Goodbye and Good Luck

Mom moved to New Jersey yesterday.

Actually, I suppose she moved back to New Jersey, since she’d moved from New Jersey to Virginia in January 1979. And she stayed there while everybody else left: Main went back to NJ that summer, Rob moved to Atlanta in 1981 (but came back to VA in 1993), Dad moved to Minnesota in 1982 (but came back in 1992, I think it was), and I moved to MN in 82 but came back and move to GA in 95 but came back and now live in DC.

But anyway, Mom was waiting waiting for the closing on her house, but everything was out of the house except for some couch cushions on the floor on which she was sleeping. Her car was packed full of stuff, so she couldn’t like drive anywhere, like go shopping or anything, so she was just stuck there in the house waiting for closing. Finally she just signed her side of the settlement papers at the realtor’s house and left. The woman buying the house will sign when she signs, I guess.

Mom will be staying with Main and John and Erin until her house is ready in Florida. They’re still building it, seems like. She’ll move down there sometime this summer. I’ve never been to Florida, actually. Never been to the Land of the Mouse, which is where she’ll be near. I have no interest in the Land of the Mouse, but I wouldn’t mind seeing the Kennedy Space Center. They have a Saturn V there. Cool.

One thought on “Goodbye and Good Luck

  1. Ah, Edward, you’re missin’ out. I have only spent about two and a half days in Florida, but they were two and a half beautiful days. My wife and I drove down from Nashville to Hollywood, FL, near Tampa I think, to visit her grandma, who was then in her mid-90s. Unfortunately, some cretin broke into our house, so we had to rush back home.

    Anyway, the thing of it is, the joy of watching the change in the flora and fauna during the trip. Heading through Georgia, the trees change; leafy trees become pines which eventually become palms. I saw dead armadillos along the road. They looked so prehistoric. I so hoped to see a live one. At one point I saw a huge snake cross the road in front of us. We got closer and found that it wasn’t a snake at all; it was a small gator, whipping his tail about as he ran. He came up out of a culvert, ran across the road and went back down the other side.

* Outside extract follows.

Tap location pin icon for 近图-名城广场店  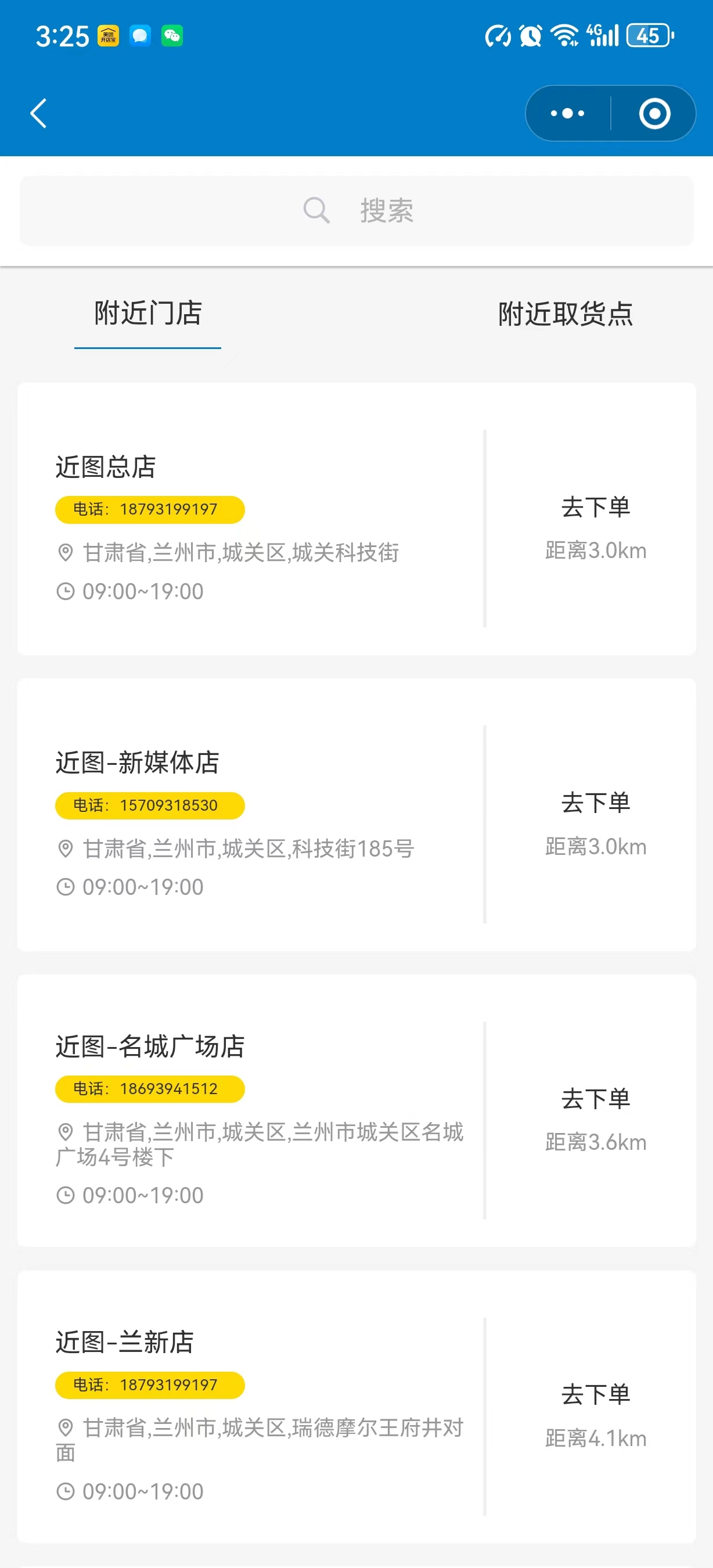[x=65, y=1132]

    The sun was so warm; it seemed closer than the sun in Virginia. Maybe it was. The sea — was it a bay? I dunno — had a calming effect, and the flowers and trees gave off wonderful, foreign scents. Exotic birds flew overhead. A small heron hung out on the roof of Susan’s grandma’s retirement home.

    And then, in the midst of my reverie, we got the call that the scoundrel ransacked our place. Isn’t that the way it goes?

    Susan’s grandma is gone now, so I have no particular reason to head back down to Florida, but I have dreams of paddling through the Everglades someday before all of the water is diverted for agriculture.

    Such a trip seems like it would be made for Adventurer Ed, he who, while visiting the Smokies, bathed in the dark, hiked down slippery rocks until his hands and feet bled, and hung upside down from the pull-up bars while smoking his cigarette. He’s still in there, isn’t he?